The Conservatives did argue that Corbyn’s plans would destroy job creation in the UK, but the intergenerational unfairness of greater debts did not get an adequate airing in the Conservative Party campaign – perhaps to Theresa May’s detriment.
Moreover, the Conservative Party failed to make an effective defence of its policy on tuition fees in response to Corbyn’s plans. In fact, Jeremy Corbyn’s proposal to remove tuition fees is an elitist policy. According to the Department for Education, non-graduates earn, on average, £9,500 less per year than undergraduates and £15,500 per year less than postgraduates. The economic benefits to an individual of attending university are therefore clear to see.

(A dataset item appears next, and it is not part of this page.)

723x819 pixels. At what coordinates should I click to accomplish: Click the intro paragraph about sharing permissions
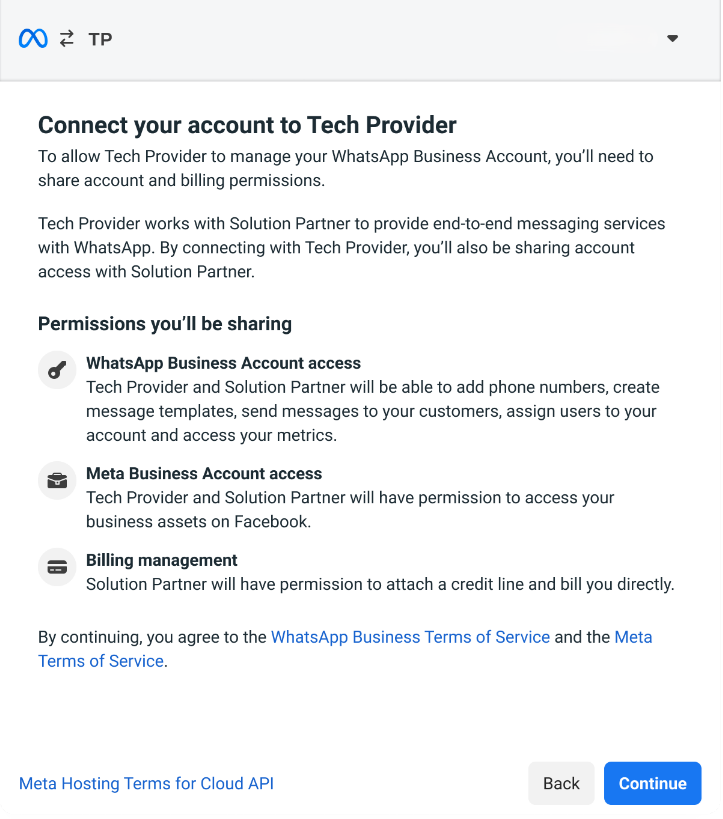click(345, 168)
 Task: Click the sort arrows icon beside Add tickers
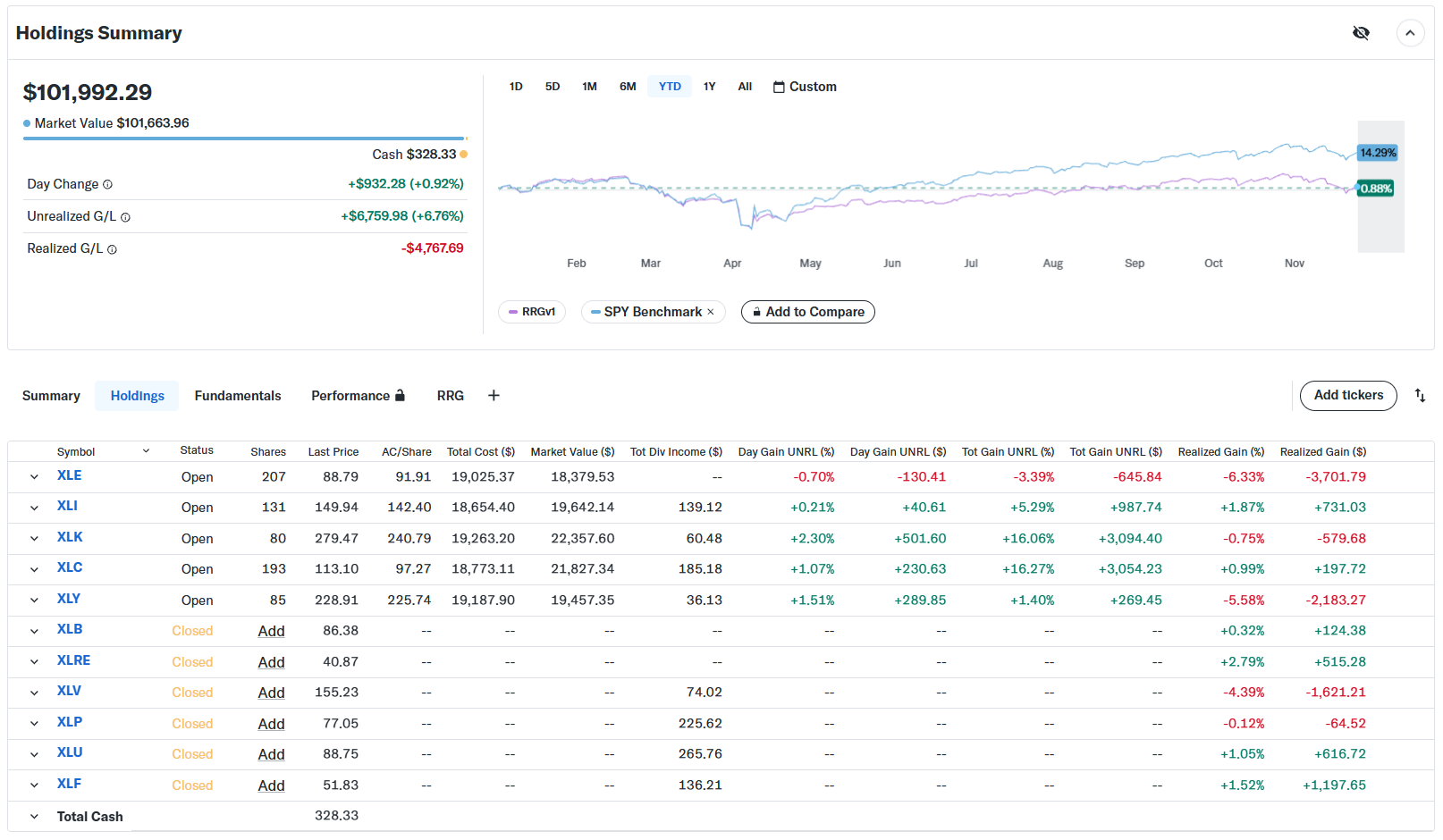pyautogui.click(x=1420, y=396)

Yet Corbyn’s proposal to remove tuition fees for those attending university and ask the taxpayer to pay instead is, in effect, a subsidy from the less wealthy to the more wealthy. And it is notable that the impact on the taxpayer is significant. The money Labour planned to spend on repealing university tuition fees is equivalent to nearly 2.8 percentage points on the basic rate of income tax.
Had the Conservative Party attacked Corbyn’s policy on the grounds of elitism – as well as highlighting the progressive payback nature of tuition fees – this could have been an effective message.
The Conservatives have managed to attract a very strong vote showing with the over-50s. There is no reason to suppose that offering the young a better deal means attacking these voters. It is now time for the Conservatives to use this Queen’s Speech to set out policies that are aimed at all the generations, which promote socially fair outcomes and economic self-sufficiency.